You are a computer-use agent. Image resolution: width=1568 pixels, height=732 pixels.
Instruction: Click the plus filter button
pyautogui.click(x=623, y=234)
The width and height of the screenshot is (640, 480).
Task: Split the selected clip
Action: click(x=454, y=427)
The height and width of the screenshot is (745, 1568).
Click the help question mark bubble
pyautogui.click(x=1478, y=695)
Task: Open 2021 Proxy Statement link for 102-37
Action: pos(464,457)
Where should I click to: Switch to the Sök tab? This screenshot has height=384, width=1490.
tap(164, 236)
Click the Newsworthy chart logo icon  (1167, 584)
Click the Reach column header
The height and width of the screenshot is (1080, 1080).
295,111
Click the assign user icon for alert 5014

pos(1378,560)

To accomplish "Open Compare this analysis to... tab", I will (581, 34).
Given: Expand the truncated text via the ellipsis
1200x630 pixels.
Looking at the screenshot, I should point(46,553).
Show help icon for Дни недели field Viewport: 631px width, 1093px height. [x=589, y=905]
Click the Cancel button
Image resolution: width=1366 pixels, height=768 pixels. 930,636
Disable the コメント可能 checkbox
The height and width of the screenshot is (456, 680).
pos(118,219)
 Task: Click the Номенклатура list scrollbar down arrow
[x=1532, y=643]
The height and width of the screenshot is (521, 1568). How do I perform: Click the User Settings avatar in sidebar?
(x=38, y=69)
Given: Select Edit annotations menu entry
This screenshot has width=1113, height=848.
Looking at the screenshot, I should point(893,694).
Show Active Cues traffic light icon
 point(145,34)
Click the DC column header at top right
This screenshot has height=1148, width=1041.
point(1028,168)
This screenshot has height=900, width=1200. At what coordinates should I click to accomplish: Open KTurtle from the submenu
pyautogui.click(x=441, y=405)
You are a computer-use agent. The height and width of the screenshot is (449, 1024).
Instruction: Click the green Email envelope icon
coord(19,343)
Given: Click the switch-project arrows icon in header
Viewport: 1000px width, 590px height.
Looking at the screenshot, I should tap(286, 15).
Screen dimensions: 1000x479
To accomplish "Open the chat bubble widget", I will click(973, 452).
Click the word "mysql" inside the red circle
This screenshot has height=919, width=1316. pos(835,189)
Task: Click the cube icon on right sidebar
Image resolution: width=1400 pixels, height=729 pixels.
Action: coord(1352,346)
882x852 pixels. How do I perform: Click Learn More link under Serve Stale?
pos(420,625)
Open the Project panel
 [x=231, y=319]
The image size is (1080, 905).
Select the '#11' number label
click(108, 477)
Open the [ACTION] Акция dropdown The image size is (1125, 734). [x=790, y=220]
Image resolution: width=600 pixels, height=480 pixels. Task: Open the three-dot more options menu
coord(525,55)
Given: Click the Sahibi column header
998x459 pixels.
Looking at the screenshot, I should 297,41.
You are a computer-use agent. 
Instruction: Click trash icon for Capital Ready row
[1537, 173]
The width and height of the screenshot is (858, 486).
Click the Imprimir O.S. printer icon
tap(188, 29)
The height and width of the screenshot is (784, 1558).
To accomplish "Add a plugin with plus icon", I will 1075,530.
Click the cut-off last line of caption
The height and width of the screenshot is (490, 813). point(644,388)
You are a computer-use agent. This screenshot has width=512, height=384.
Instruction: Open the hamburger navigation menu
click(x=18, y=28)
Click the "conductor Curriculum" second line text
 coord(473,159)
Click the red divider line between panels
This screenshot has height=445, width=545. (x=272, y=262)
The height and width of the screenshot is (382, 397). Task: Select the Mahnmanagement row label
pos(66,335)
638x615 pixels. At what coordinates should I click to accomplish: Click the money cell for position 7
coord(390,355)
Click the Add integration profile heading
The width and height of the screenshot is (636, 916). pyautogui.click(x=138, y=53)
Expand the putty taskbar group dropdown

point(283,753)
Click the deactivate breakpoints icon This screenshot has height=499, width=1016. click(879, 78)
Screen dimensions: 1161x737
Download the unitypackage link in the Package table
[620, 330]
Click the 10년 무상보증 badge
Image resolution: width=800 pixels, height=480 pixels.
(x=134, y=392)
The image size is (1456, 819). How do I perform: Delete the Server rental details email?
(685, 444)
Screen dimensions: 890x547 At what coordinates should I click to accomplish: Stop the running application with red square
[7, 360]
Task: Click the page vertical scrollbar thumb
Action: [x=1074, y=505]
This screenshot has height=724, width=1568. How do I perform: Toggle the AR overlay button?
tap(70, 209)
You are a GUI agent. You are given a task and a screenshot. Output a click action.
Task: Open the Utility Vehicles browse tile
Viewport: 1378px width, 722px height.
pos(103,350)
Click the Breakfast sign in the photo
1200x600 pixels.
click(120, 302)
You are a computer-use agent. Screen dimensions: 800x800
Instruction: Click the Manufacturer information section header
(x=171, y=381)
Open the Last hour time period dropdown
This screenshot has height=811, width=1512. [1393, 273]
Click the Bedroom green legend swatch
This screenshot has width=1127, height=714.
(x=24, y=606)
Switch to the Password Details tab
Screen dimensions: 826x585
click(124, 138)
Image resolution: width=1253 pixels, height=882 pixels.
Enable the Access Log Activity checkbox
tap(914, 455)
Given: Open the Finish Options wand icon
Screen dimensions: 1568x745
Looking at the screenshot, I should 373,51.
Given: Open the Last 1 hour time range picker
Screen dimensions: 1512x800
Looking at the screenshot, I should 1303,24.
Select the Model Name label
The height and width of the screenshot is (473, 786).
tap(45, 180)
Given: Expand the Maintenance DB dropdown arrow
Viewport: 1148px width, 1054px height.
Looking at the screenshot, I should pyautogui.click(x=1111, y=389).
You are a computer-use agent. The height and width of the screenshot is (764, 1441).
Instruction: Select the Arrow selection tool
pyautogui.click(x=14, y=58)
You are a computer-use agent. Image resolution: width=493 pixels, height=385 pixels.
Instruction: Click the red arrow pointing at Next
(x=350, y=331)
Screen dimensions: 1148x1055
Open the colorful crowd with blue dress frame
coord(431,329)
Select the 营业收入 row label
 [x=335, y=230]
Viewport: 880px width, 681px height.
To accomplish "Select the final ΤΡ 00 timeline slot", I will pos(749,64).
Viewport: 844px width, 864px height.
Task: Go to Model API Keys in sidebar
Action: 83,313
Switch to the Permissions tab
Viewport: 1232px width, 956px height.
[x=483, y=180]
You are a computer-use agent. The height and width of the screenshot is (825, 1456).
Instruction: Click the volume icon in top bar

□ □ □

■ **Aim of the task**
Copy the records verbatim, beginning with the line that contains "Open the Last hour time period dropdown" and continuing through the line that contains "Looking at the screenshot, I should 373,51.".

■ **Problem solution**
Open the Last hour time period dropdown
This screenshot has height=811, width=1512. [1393, 273]
Click the Bedroom green legend swatch
This screenshot has width=1127, height=714.
(x=24, y=606)
Switch to the Password Details tab
Screen dimensions: 826x585
click(124, 138)
Image resolution: width=1253 pixels, height=882 pixels.
Enable the Access Log Activity checkbox
tap(914, 455)
Given: Open the Finish Options wand icon
Screen dimensions: 1568x745
Looking at the screenshot, I should 373,51.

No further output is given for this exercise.